It`s The Wall World, 2015

Installation
13 puzzle pieces
Video, loop

The Japanese artist group Chim Pom breaks taboos: using all possible means, at any cost. For example, the artists had lad mines detonated in Cambodia– together with them, a few Luis Vuitton handbags, which are extremely popular in Japan, flew to pieces in the air. In order to carry out their spectacular undertakings, the members went up to their own limits: Toshinori Mizuno spent his time, working undercover at the Fukushima power plant, in constant fear. This fear passed, and what remained was the snapshot showing him in front of reactor no. 3– with a red card, like a referee, in his raised hand. These kinds of initiatives go far beyond any mindless striving for effect, and are meant to make clear to Japan, a country that has no desire to forsake luxury, the cost this behavior represents for other parts of the world. It was not by accident that the art critic Noi Sawaragi spoke of Chim Pom as a directiongiving new arrival in Japan's contemporary art scene.

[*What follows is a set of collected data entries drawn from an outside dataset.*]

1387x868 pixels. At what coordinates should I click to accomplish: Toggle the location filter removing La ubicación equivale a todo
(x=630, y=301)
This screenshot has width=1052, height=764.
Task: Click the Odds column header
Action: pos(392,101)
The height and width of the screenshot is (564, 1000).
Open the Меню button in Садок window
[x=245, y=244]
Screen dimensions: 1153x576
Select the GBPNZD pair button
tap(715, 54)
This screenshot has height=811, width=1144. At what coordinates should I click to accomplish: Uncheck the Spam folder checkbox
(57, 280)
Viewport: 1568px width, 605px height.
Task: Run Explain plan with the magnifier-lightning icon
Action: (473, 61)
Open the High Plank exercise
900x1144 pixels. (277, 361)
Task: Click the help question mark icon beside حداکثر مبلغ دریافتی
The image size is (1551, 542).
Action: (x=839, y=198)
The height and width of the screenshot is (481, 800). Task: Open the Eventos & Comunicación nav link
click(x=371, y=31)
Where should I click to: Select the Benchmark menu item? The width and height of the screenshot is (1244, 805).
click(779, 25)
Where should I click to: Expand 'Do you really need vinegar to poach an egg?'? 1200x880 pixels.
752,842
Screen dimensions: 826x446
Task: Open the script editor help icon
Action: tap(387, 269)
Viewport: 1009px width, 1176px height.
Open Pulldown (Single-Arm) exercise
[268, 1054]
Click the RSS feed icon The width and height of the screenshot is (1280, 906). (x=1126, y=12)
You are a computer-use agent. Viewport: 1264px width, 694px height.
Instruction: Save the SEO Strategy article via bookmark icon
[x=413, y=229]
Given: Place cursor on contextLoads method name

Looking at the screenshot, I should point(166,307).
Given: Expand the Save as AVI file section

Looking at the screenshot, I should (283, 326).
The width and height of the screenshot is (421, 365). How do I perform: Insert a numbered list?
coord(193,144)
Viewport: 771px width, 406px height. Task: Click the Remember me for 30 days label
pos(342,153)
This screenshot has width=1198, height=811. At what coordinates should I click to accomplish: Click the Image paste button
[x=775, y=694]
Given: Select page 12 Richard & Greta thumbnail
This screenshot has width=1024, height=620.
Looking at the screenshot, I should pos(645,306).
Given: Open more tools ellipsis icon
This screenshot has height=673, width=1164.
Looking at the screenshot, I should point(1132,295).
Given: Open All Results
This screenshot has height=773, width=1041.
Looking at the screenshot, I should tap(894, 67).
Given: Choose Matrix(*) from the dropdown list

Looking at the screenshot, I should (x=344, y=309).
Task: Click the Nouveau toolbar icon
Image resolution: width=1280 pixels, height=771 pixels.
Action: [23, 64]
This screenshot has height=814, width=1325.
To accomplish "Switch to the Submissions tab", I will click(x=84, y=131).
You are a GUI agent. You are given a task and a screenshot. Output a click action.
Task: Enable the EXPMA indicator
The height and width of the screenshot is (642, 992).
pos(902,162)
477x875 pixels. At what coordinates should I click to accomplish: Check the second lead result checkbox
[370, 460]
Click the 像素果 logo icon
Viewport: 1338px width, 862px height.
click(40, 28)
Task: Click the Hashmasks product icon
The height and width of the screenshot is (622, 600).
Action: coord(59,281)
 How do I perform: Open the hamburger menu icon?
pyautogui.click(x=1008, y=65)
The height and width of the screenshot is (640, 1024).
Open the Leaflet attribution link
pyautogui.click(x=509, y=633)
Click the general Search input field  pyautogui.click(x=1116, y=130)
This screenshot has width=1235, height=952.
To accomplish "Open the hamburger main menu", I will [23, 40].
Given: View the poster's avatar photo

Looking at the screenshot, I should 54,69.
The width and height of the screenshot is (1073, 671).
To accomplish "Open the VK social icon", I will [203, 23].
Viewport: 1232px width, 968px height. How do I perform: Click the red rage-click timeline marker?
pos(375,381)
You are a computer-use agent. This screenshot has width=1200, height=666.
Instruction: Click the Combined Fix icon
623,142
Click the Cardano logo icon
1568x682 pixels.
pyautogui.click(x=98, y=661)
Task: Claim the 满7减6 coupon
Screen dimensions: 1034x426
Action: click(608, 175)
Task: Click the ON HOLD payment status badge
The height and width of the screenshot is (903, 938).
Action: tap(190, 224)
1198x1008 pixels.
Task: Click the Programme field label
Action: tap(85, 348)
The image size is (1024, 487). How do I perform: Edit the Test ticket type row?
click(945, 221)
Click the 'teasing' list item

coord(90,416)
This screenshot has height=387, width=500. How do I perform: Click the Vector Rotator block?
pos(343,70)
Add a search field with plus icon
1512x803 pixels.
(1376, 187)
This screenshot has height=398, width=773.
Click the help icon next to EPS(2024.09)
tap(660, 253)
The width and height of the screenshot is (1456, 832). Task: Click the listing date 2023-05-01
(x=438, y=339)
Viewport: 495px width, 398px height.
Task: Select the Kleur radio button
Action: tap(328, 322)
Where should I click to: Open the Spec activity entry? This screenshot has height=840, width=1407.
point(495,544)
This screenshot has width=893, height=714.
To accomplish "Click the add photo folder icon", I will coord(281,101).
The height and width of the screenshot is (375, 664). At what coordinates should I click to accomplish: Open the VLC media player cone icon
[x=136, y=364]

In Leipzig, the collective has continued the work series »It's the Wall World.« Fragments from different parts of the world and milieus of society are combined into a puzzle object: the white wall of the gallery carries fragments of seemingly trivial places. The hole left behind in the place in question was closed again by an appropriate analogous object.

Eight puzzle pieces from Japan (from a children's bed, the room of a so-called „Japanese idol“ [a star of the local pop culture], a restaurant advertising board, a bar where women are provided with male accompaniment, a homeless shelter, the office of a soup manufacturer [all from Tokyo], a cottage in the mountains [region of Tokushima], and a sorted-out gravestone [Awaji-shima]) are supplemented with fragments from Germany (from a discarded exhibition display from the Buchenwald memorial, a private car [Japanese manufacturer], the rear wall of a heatable safe from the former State Bank of the GDR [all from Weimar], the former Stasi central office [Berlin], and a slaughterhouse [Dresden]).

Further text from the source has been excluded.